NVIDIA confirms Next-Gen close to 1TFlop in 4Q07

Another question:

Did NV ever published the MADD+MUL value of the GeForce8-cards or is the only public value the 345GFLOPs MADD in the CUDA documents?
 
Yeah, don't get me wrong - I actually think 192SPs at 2.4GHz+ is very likely. Even if I think it's likely, that doesn't mean I wouldn't be positively surprised anyway though!

When the NV4x architecture got an upgrade and turned into the G7x line, many have referenced the upgraded second MADD (was a MUL in the 6 series, became a MADD in the GF7's).

Could this MUL in the G80 be "upgraded" to a MADD unit in the upcoming G92 ?
Would that (like in the earlier GF6 -> GF7 transition) increase the per-clock efficiency of the GPU or, rather, complicate things even further in the DX10 era ?
 
When the NV4x architecture got an upgrade and turned into the G7x line, many have referenced the upgraded second MADD (was a MUL in the 6 series, became a MADD in the GF7's).

Could this MUL in the G80 be "upgraded" to a MADD unit in the upcoming G92 ?
Would that (like in the earlier GF6 -> GF7 transition) increase the per-clock efficiency of the GPU or, rather, complicate things even further in the DX10 era ?

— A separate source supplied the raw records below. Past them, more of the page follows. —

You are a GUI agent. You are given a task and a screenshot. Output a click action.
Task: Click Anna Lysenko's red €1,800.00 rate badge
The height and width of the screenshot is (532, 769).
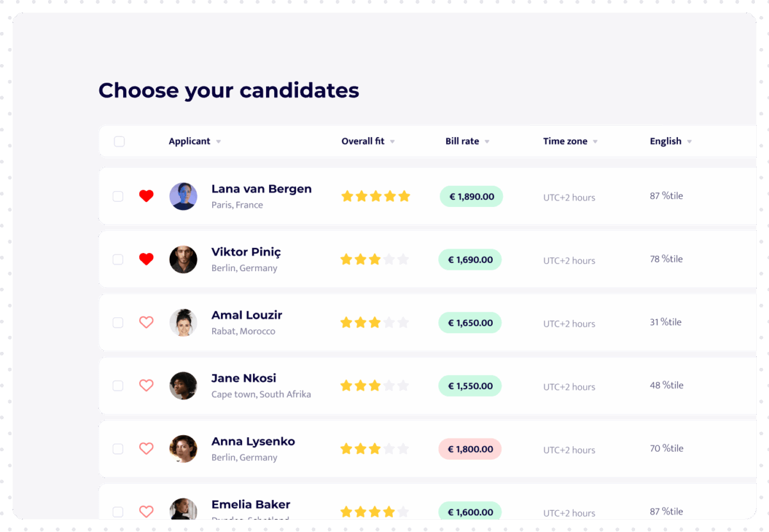pos(470,449)
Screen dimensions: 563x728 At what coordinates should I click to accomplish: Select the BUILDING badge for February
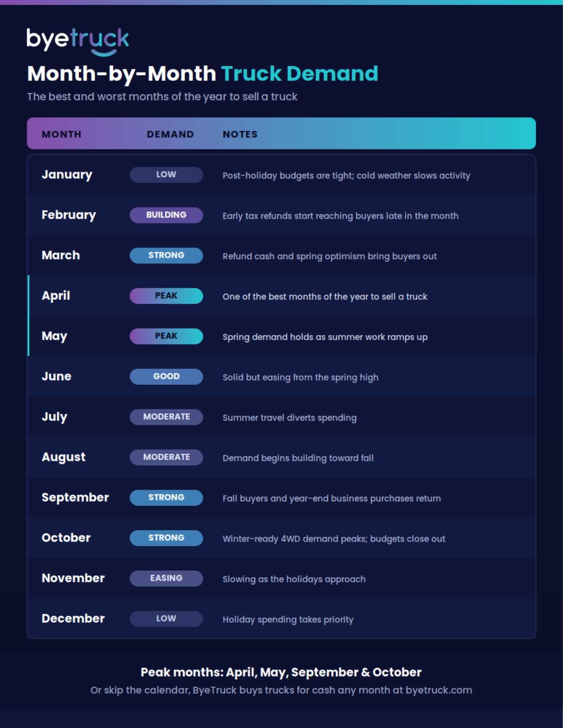(166, 215)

http://forum.beyond3d.com/showpost.php?p=979657&postcount=690
 
There are so many combinations, it's hard to know which one is being talked about.

1 Teraflop of MADD-only DP performance would be *crazy*-awesome.
<1 Teraflop of MADD+MUL SP performance would be pretty tame. Especially if the MUL remains as accessible as it currently is :) That would put MADD throughput at only slightly above R600's.

Then you might consider the possibility that the texture unit hardware could be "borrowed" when needed. And/or vice-versa.

And then, after you consider thinking about what it would mean to run int8 filtering on fp32 hardware *efficiently*, one can consider int32 throughput, and then dp....

The rumored flop count is interesting, but I would say that the only thing it demonstrates at this point is that there doesn't appear to be any rush to hit the teraflop number. From a marketing standpoint, that seems odd.
 
Reading the extremetech CUDA article has this little tidbit:
According to Nvidia, the multithreaded 180 shaders found in the Nvidia GeForce 8800 can offer developers "essentially unlimited instruction bandwidth," said Andy Keane, the general manager of the GPU computing group at Nvidia.
G80 obviously doesn't have 180 shaders. 180 is around the 192 people are talking about for G92, but it's a really screwy number (20*9??). Could this just be a typo, or did Andy let something slip?
 
Would it be possible that NV adds per cluster 32 SPs, which are only MADD?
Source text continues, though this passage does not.